395 familles déplacées et l’observation de l’ASEAN
Le 14 juillet 2026, la porte-parole du ministère de la Défense nationale a documenté l’occupation illégale continue de territoires cambodgiens, matérialisée par des clôtures de fil barbelé, des conteneurs et la destruction d’habitations civiles. Face à cette crise, 395 familles ont été relocalisées au centre de Wat Udom Kiri Tuol Andet, dans la province de Preah Vihear. Le Groupe de liaison cambodgien a orchestré une inspection pour l’Équipe d’observation de l’ASEAN (AOT-KH), dirigée par les Philippines. Le Premier ministre Hun Manet a reçu l’ambassadrice philippine et le chef régional du CICR pour consolider l’assistance humanitaire.

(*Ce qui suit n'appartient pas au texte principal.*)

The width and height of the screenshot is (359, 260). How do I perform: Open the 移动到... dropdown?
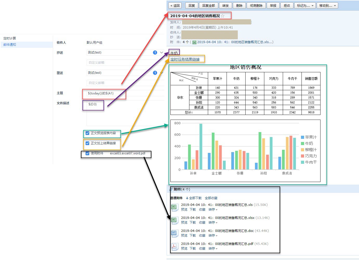click(x=327, y=5)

Blocage thaïlandais et contre-offensive juridique
Le gouvernement cambodgien exige le lancement immédiat des travaux de démarcation par la Commission conjointe de la frontière (JBC). La Thaïlande utilise des manœuvres dilatoires pour repousser la réunion de la JBC, maintenant un statu quo conflictuel. Phnom Penh ancre ses revendications sur le droit international et les traités historiques, invoquant l’uti possidetis juris et la Commission de délimitation de la frontière entre l’Indochine et le Siam, validée par les conventions franco-siamoises. La visite de vérification de l’AOT valide institutionnellement les violations territoriales, appuyant l’application du point 3 de la Déclaration conjointe de décembre 2025.
Le droit contre la force : une asymétrie assumée
Cette crise illustre la perpétuation des conflits frontaliers issus de la cartographie coloniale. Le Cambodge déploie une stratégie d’endiguement juridique. Refusant l’escalade militaire, il s’appuie sur la jurisprudence internationale et l’institutionnalisation de l’ASEAN. L’équipe d’observation (AOT) agit comme un fil de détente diplomatique, augmentant le coût politique de l’expansionnisme thaïlandais. En invoquant les accords franco-siamois, Phnom Penh neutralise les faits accomplis territoriaux en les déclarant nuls au regard de l’architecture juridique globale.
Une crise aux conséquences multiples
La résilience du Premier ministre Hun Manet est évaluée à sa capacité à protéger l’intégrité nationale sans guerre totale. Le soutien des Philippines et du CICR valide sa stratégie.
Le déploiement de barbelés et de conteneurs fige une militarisation de facto, maintenant un potentiel d’embrasement.
Le déplacement de 395 familles pèse sur les finances publiques (aide humanitaire, relocalisation) et détruit le tissu agraire local.
L’insistance sur la JBC place la bataille sur un terrain légaliste, la reconnaissance internationale des frontières héritées étant vitale pour l’État cambodgien.
Des effectifs thaïlandais non divulgués
Les rapports cambodgiens documentent les impacts civils, mais l’évaluation tactique des forces thaïlandaises reste classifiée. Les effectifs précis déployés au-delà de la ligne de démarcation et l’armement lourd positionné ne font l’objet d’aucune donnée officielle.
Vers une judiciarisation du conflit
Le gel du conflit dépendra de la pression de l’ASEAN pour obliger la Thaïlande à réintégrer la JBC. En cas de blocage persistant, le risque d’annexion insidieuse imposera au Cambodge de porter l’affaire devant des juridictions supranationales, reproduisant la bataille de Preah Vihear. Cette crise souligne le besoin impératif de mécanismes contraignants pour les nations du Sud.